__Exercise text__:
▬▬▬

If I had my way they'd change class action lawsuits so that the lawyers only got the same payment as the least member of the class. If lawyers had to get paid $1.12 for their work they wouldn't be quite as eager to jump on class actions.
An incredibly ignorant position. Corporations are in a position to rip off ten million people for a dollar each. Where is the incentive in your position to stop that practice? Paying a lawyer one dollar?
Why should the corporations be allowed to use their positions in such a manner?
You want to be a corporate shill all your life, fine, but at least you could come up with a practical alternative for stopping corporations from abusing their positions before you slam the present system.
Does the present system have a cost? Of course. Every system gives off heat, as it were. What is your alternative?
Years ago, I lived in a community where, so I am told, an industrial cleaning compound was detected in trace amounts in ground water eight hundred feet below my property. Which apparently made me part of a class action.
Many years and tens of millions of dollars later, the suit was finally settled, and I got my share. Forty-eight bucks. But the lawyers made millions.
Calling someone ignorant because they don't agree with YOUR point of view shows you are both egotistical and rude. If you'd like to make a point make one.

▬▬▬

__Dataset extract__:
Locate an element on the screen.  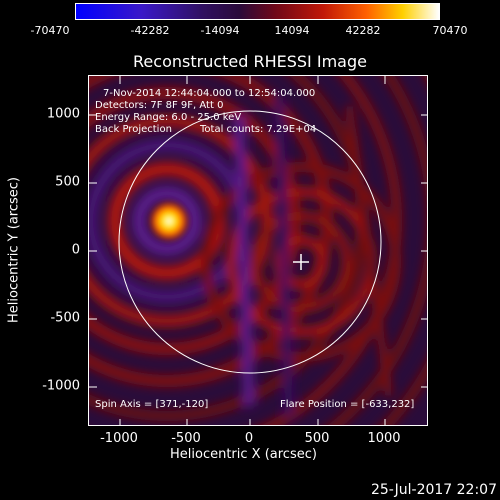
colorbar-tick: -14094 is located at coordinates (220, 30).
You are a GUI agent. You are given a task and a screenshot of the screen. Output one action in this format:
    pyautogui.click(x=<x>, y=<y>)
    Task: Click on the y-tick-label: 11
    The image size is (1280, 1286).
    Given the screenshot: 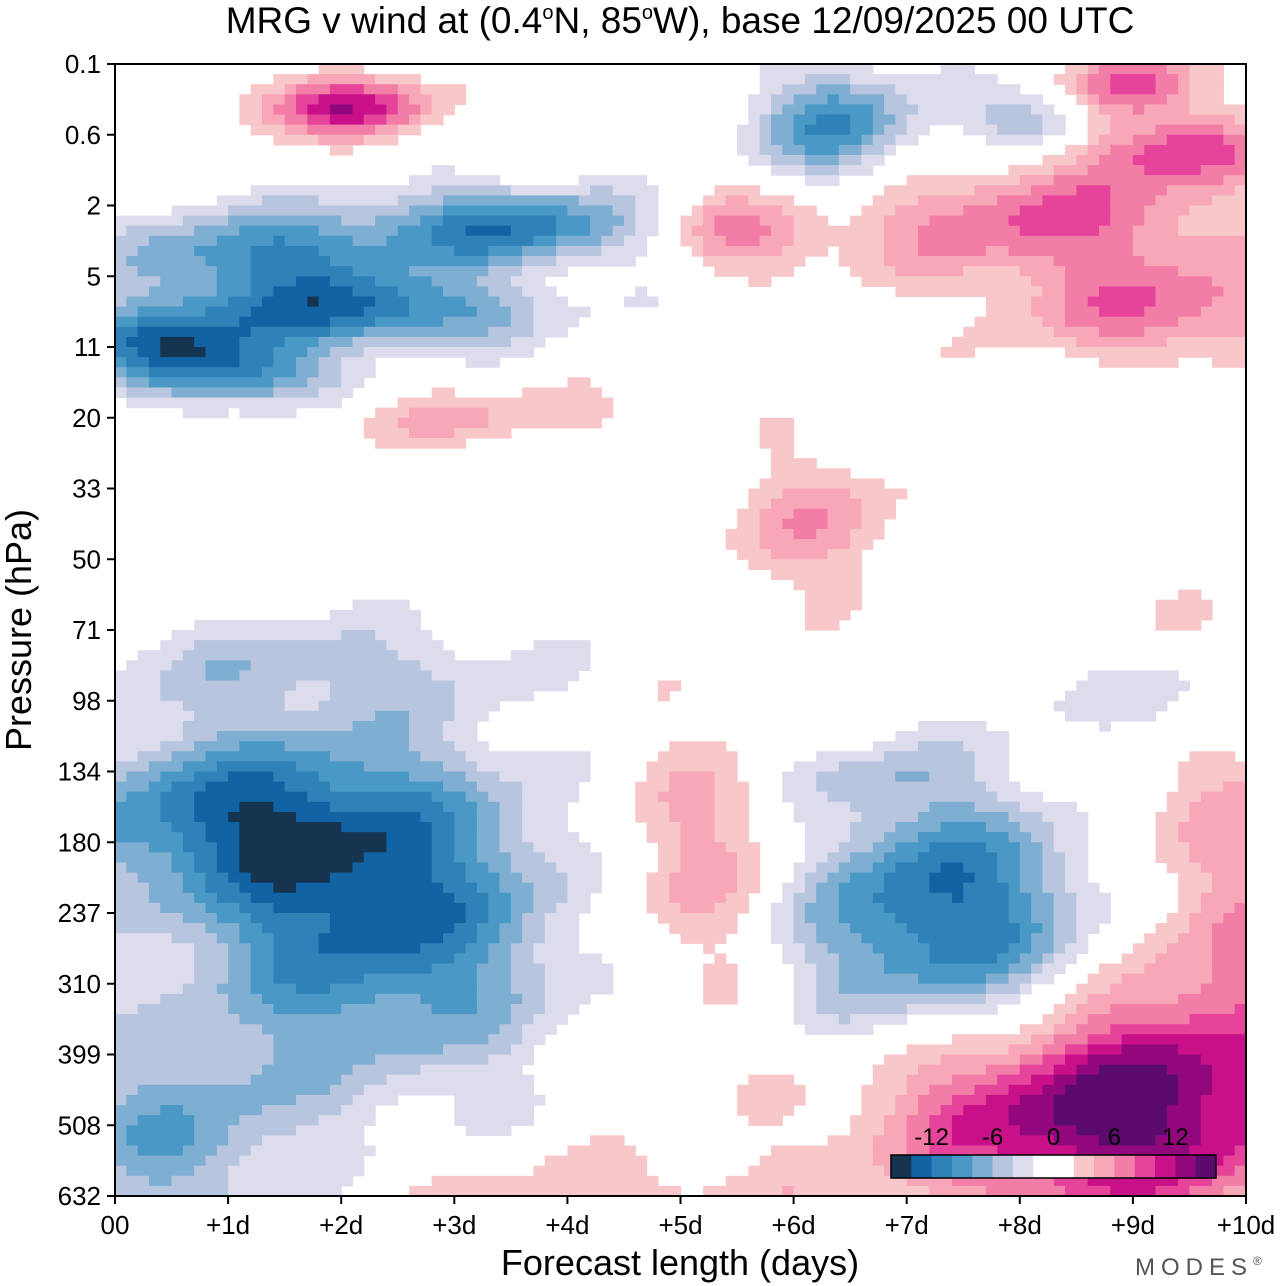 What is the action you would take?
    pyautogui.click(x=88, y=347)
    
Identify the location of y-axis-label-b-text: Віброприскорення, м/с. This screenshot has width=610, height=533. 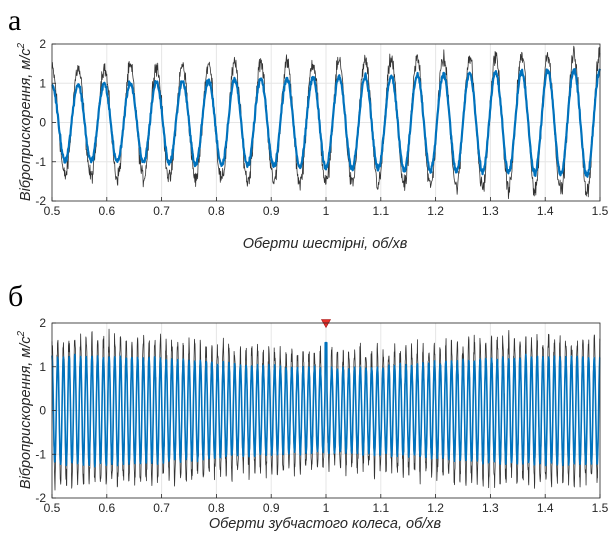
(26, 412).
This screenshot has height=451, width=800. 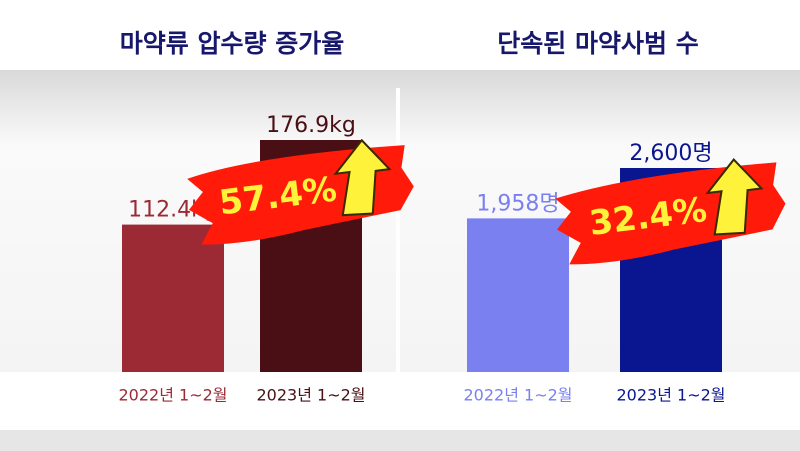 I want to click on growth-badge: 57.4%, so click(x=300, y=192).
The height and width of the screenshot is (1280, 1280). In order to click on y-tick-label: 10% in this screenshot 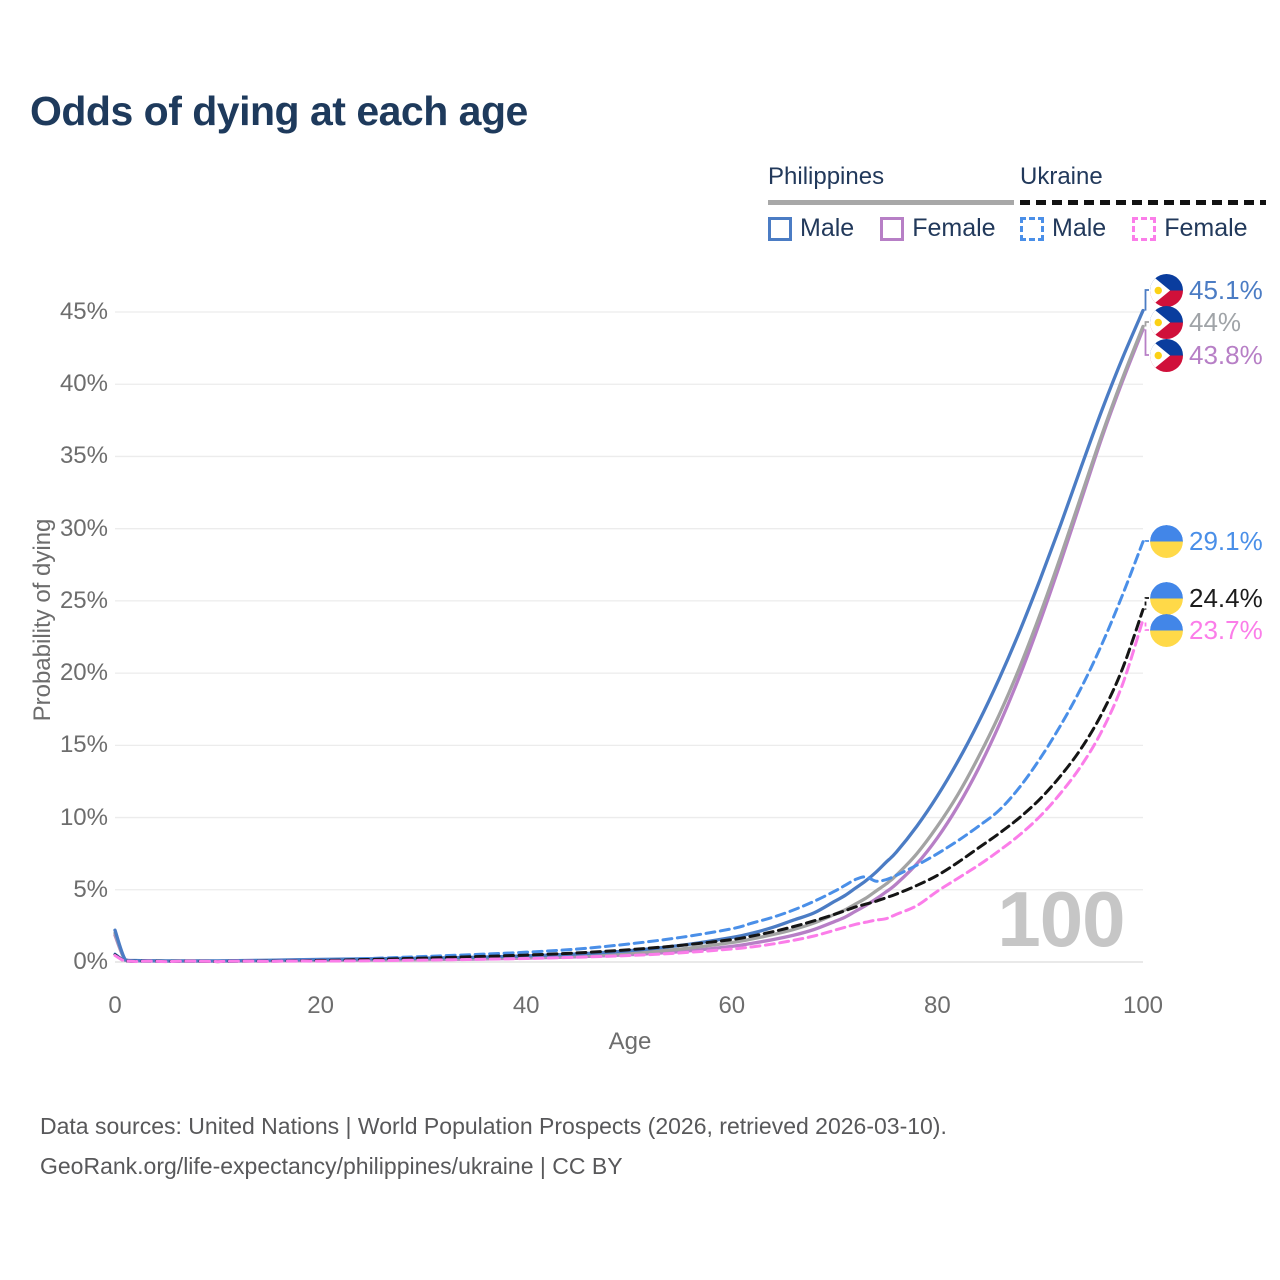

▬▬▬

__Work item A__:
(i) In the class action text, what payment would lawyers get under the first writer's proposal?
(ii) How far below the property was the industrial cleaning compound detected?
(iii) What was the writer's share when the suit was settled?
__Work item B__:
Print, word for word, the lines of the listing from the line with "You are a GUI" to the line with "The image size is (1280, 1286).", including both of those lines.
The class action text has no connection to the listing.

__Exercise response A__:
(i) The same payment as the least member of the class
(ii) Eight hundred feet
(iii) Forty-eight bucks

__Exercise response B__:
You are a GUI agent. You are given a task and a screenshot of the screen. Output one action in this format:
    pyautogui.click(x=<x>, y=<y>)
    Task: Click on the y-tick-label: 11
    The image size is (1280, 1286).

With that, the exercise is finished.